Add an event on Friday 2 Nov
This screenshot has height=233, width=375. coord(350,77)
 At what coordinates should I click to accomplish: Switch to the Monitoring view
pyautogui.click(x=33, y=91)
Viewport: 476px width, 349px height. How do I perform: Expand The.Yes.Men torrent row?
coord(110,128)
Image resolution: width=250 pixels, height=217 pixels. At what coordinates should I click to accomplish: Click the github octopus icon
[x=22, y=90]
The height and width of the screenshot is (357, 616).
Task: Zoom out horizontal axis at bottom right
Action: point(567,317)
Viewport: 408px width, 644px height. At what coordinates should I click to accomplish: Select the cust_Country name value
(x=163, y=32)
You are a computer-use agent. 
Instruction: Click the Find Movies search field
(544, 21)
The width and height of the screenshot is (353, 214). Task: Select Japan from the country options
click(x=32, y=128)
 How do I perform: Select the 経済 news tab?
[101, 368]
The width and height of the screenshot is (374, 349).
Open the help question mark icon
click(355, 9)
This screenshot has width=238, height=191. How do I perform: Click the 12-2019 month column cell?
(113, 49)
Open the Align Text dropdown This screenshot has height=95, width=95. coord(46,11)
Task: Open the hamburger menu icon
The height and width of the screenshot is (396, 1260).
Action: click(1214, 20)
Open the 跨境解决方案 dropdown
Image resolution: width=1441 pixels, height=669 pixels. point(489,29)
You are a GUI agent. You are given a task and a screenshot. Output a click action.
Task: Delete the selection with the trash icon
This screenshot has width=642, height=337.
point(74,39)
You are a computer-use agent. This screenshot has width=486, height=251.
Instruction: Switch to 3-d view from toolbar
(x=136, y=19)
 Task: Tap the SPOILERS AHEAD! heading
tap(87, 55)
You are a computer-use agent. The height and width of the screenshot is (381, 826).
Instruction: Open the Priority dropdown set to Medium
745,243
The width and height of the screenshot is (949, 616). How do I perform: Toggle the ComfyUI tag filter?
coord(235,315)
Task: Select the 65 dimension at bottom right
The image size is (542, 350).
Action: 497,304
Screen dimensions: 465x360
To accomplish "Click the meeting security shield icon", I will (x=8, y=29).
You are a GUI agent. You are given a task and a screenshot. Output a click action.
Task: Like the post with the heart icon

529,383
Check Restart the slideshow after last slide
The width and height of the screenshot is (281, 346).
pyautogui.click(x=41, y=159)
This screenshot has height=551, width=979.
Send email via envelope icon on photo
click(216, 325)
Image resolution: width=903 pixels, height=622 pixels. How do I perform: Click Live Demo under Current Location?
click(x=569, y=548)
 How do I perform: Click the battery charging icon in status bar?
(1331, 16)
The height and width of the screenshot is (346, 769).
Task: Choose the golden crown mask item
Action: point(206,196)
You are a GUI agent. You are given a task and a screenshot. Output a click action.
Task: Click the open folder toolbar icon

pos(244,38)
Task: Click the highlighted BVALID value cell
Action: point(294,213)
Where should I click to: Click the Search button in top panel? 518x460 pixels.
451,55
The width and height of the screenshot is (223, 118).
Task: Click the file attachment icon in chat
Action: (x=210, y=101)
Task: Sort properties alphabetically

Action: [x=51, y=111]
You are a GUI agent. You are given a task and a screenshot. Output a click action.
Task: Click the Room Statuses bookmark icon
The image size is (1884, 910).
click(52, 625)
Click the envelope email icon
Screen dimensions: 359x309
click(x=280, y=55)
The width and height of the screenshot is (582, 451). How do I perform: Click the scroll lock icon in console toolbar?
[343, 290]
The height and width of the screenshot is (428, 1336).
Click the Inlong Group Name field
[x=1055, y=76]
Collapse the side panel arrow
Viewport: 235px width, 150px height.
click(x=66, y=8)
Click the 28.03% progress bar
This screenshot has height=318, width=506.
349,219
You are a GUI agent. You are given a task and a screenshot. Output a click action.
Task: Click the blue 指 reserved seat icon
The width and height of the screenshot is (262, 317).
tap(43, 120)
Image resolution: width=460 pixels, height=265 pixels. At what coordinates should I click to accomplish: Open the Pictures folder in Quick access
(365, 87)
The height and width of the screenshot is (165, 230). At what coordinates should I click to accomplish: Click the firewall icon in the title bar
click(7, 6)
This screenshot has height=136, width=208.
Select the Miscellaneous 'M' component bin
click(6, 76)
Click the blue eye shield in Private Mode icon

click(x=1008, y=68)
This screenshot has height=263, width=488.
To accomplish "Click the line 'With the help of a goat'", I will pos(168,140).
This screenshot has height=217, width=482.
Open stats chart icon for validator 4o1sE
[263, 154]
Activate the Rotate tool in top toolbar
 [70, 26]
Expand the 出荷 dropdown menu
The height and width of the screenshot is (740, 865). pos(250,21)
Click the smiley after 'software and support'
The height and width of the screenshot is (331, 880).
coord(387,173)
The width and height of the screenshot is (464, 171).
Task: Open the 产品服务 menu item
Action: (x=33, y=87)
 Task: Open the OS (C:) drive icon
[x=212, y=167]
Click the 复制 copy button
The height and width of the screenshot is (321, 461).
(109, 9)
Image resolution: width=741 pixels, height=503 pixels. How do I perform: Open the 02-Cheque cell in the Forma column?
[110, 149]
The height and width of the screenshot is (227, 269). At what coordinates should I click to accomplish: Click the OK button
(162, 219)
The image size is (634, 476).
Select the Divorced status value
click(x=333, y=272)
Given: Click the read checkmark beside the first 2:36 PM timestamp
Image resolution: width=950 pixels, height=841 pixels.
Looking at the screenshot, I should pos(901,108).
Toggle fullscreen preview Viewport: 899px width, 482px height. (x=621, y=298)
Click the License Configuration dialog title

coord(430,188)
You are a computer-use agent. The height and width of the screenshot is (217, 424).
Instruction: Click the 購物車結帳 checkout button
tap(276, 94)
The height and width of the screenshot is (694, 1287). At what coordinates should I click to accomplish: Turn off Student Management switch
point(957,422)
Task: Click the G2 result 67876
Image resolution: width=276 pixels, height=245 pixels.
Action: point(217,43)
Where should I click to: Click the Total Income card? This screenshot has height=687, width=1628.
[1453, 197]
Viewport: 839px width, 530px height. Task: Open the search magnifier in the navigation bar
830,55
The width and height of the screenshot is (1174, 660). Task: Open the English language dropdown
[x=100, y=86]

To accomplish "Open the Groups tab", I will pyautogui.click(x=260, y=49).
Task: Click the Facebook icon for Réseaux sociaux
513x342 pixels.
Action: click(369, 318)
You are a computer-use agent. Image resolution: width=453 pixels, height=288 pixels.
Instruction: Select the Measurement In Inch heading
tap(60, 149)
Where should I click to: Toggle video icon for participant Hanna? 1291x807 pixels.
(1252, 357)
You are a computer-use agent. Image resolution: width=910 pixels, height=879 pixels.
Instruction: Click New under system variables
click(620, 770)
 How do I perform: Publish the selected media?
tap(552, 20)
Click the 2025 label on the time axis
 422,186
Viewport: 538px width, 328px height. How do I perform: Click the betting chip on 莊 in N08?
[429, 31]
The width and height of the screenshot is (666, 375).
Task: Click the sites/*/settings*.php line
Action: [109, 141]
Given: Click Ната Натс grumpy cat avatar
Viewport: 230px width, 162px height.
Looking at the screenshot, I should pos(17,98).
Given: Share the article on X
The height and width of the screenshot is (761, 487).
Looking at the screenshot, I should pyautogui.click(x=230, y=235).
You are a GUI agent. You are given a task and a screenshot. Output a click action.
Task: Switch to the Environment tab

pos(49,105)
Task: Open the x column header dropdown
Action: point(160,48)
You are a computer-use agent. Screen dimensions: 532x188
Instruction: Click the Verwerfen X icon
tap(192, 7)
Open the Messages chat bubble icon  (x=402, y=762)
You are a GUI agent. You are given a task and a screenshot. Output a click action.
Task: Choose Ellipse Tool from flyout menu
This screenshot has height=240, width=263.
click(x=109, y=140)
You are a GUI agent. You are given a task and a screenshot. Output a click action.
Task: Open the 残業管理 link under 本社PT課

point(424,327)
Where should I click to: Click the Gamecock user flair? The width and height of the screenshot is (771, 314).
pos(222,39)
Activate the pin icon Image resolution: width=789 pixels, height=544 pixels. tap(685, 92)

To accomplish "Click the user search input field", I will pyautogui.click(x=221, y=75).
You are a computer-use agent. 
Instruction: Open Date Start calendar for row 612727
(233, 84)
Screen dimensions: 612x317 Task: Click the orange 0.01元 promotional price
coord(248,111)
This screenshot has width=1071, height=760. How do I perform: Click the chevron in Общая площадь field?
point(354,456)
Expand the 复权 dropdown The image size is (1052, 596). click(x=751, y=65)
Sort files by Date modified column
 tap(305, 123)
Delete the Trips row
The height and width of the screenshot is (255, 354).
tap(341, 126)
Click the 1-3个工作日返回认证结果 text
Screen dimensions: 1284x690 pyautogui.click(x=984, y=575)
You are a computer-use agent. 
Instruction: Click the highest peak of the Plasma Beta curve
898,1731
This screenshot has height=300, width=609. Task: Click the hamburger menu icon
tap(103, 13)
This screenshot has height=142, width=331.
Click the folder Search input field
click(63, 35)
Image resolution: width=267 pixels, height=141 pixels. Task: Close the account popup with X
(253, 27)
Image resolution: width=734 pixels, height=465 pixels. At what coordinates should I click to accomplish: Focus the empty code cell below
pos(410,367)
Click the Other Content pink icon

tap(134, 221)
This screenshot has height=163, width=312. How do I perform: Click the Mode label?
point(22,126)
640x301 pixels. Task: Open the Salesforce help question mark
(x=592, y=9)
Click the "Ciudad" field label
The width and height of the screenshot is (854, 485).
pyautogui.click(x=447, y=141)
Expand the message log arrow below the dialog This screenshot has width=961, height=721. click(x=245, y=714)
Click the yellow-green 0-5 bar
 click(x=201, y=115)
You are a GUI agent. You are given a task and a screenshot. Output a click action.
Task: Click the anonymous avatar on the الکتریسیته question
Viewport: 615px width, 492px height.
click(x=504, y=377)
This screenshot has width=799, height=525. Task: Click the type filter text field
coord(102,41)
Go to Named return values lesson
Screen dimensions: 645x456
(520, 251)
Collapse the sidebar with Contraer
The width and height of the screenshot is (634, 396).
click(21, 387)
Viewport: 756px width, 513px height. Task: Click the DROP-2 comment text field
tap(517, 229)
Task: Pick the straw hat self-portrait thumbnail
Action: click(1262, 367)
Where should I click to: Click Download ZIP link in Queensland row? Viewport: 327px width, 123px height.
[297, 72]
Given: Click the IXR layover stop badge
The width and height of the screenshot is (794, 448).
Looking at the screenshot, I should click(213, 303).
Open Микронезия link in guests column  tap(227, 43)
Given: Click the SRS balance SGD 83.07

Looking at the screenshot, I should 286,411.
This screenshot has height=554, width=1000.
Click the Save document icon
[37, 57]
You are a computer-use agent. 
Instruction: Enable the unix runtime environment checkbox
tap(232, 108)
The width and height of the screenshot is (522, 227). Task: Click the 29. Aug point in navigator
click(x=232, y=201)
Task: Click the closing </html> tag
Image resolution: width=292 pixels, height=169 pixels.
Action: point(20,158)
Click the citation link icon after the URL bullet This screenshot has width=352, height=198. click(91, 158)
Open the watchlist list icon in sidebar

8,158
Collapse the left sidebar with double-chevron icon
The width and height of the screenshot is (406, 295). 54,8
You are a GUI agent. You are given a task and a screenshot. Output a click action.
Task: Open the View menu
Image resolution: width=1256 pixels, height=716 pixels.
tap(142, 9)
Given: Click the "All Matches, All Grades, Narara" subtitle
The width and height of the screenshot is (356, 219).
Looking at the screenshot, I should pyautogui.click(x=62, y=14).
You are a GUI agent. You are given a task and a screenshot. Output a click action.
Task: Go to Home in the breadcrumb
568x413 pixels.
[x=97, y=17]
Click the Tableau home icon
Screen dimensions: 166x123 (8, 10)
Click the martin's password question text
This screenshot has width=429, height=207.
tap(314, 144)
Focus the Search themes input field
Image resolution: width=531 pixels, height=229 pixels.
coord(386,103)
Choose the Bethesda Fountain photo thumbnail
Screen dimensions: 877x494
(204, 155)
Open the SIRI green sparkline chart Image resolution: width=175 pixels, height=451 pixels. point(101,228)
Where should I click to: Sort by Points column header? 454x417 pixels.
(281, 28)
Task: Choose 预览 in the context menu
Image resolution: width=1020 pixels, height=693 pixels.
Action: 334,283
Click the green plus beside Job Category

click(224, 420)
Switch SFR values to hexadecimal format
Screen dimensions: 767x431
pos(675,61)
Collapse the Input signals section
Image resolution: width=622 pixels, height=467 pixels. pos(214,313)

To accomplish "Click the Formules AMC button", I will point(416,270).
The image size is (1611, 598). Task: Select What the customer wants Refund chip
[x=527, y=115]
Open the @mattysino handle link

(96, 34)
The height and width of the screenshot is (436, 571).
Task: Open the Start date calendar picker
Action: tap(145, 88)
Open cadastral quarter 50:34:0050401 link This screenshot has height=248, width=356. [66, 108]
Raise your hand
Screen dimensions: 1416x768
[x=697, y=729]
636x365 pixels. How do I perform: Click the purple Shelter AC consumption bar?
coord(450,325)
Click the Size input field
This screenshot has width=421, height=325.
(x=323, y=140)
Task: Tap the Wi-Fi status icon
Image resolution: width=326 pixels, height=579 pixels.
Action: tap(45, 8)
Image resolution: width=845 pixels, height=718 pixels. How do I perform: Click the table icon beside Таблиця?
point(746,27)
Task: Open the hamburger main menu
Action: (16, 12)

### [Work order]
What lines of the material contain "arrow"? Show them.

### [Solved exercise]
Collapse the side panel arrow
Expand the message log arrow below the dialog This screenshot has width=961, height=721. click(x=245, y=714)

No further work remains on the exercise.